東京商工会議所が11月に実施した「健康経営に関する実態調査」の調査結果が公表されました。

大企業においては、健康経営優良銘柄、ホワイト500等が浸透しつつありますが、本調査は、東京都内の中小企業(従業員300人以下)を対象としているため、中小企業の健康経営への取り組みの実情を知る上で重要な資料と言えます。

http://msg.tokyo-cci.or.jp/mail/u/l?p=Je2Y9tqIIGw8uBvaY

詳細は上記リンクからレポートをご覧頂ければと思いますが、弊社として二点注目される点がありました。

一つ目は中小企業における健康経営推進のための課題についてです。

健康経営を実践するにあたっての課題の上位3位が、「どのようなことをしたらよいか分からない」、「ノウハウがない」、「社内の人員がいない」となっています。対応できる人材不足、ノウハウ不足が課題として認識されていることが分かります。

また、今回の調査の記入者の属性として、「代表者」が過半数を超えている点も中小企業の実情を示す結果として注目されます。中小企業においては健康経営に対してリーダーシップを取れる人材が経営者自身となっており、経営者は営業や資金調達等に忙しいため健康経営の取り組みがなかなか進まない―というのが、多くの中小企業での実情と推測されます。

大企業では人事・総務部門が中心となって健康経営を推進していることが一般的です。中小企業の場合は人事・総務部門の人員が少なく、給与計算、社会保険手続き等の定型作業に追われてしまっていたり、大企業に比べると人事・総務部門の業務のIT化が進んでいないことが原因で健康経営に手が回っていない企業が多い印象です。

近年、中小企業の給与計算や社会保険手続きを効率化するクラウドサービスが複数のベンダーから提供されていますので、そういったツールを導入して定型業務を効率化し、人事・総務部門が健康経営等の非定型業務に割ける時間を増やしていくことが中小企業での健康経営の推進のために必要と考えられます。
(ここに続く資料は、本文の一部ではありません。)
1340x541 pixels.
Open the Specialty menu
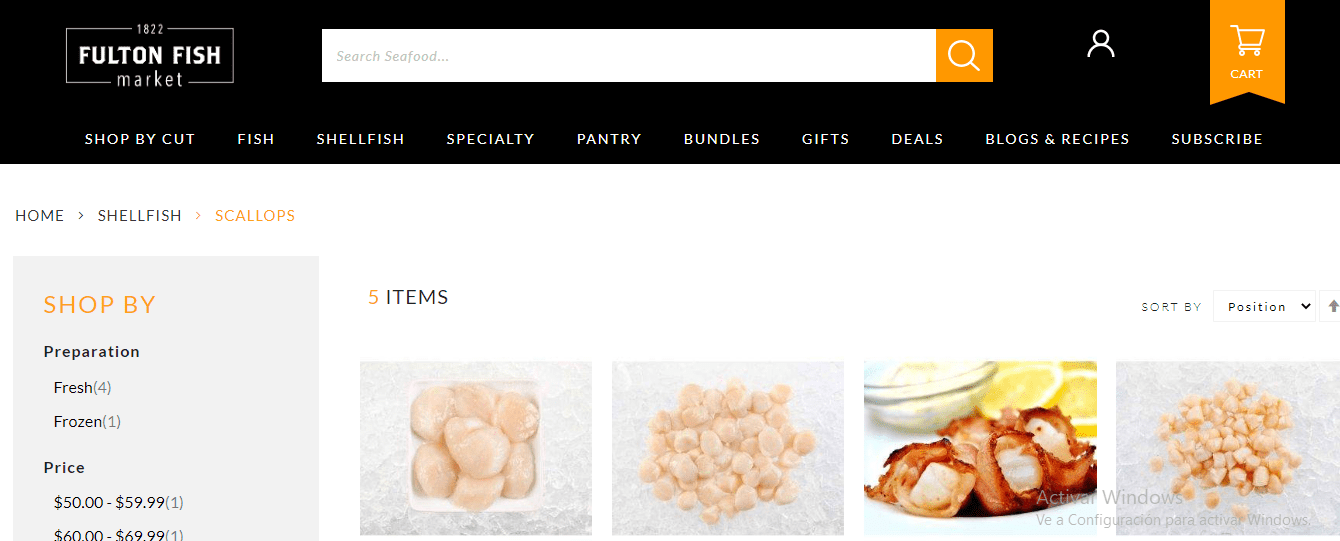click(x=490, y=139)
注目される点の二つ目は、健康経営に取り組んでいる企業が実感している効果の例として「従業員満足度の向上(定着率など)」 が一位になっている点です。

現在、多くの中小企業が空前の採用難に直面しています。リクルートワークス研究所の調査によると、2019年3月卒の求人倍率を従業員規模別に見ると、300人未満企業では9.91倍で過去最高となっています。一方で、5,000人以上企業では0.37倍と過去最低となっており、大企業と中小企業での採用力の二極化が進んでいることが如実に分かります。
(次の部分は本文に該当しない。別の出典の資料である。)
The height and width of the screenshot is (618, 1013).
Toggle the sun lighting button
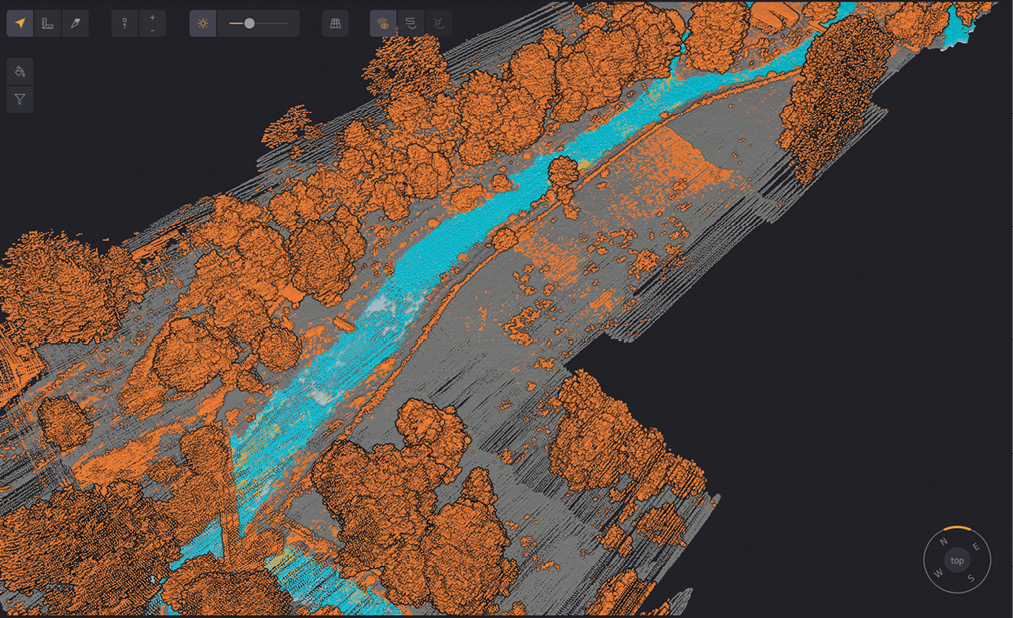tap(203, 23)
http://www.works-i.com/pdf/180426_kyujin.pdf

こうした中小企業にとって厳しい採用状況を踏まえると、健康経営を推進することで、従業員満足度の向上(定着率など)が図られることは、従業員の離職を防ぎ、中小企業の競争力を高める可能性があり、健康経営に投資することに一定の合理性があると考えられます。

ただし、健康経営は、従業員満足度や定着を高める「魔法の杖」ではない点には注意が必要です。

非効率な業務方法による長時間残業、現在の状況に適合していない人事評価制度、マネジメント層のスキルのばらつき等、従業員の不満につながる要素は多くあります。弊社の経験では、健康経営に取り組んでいないことよりも、旧態依然とした人事評価、人材育成、組織風土に不満を覚える従業員が多い印象です。

健康経営に取り組む前に、そうした従業員の不満になりがちな要素を検討し、課題となっているものがあれば、そのうちで重要なものから優先度を付けて取り組んでいくことをお勧めします。自社の組織、制度については、自社のものが当たり前と思いがちですので、外部の専門家のアドバイスを受けるなど客観的な視点で評価、見直しを進めることが重要です。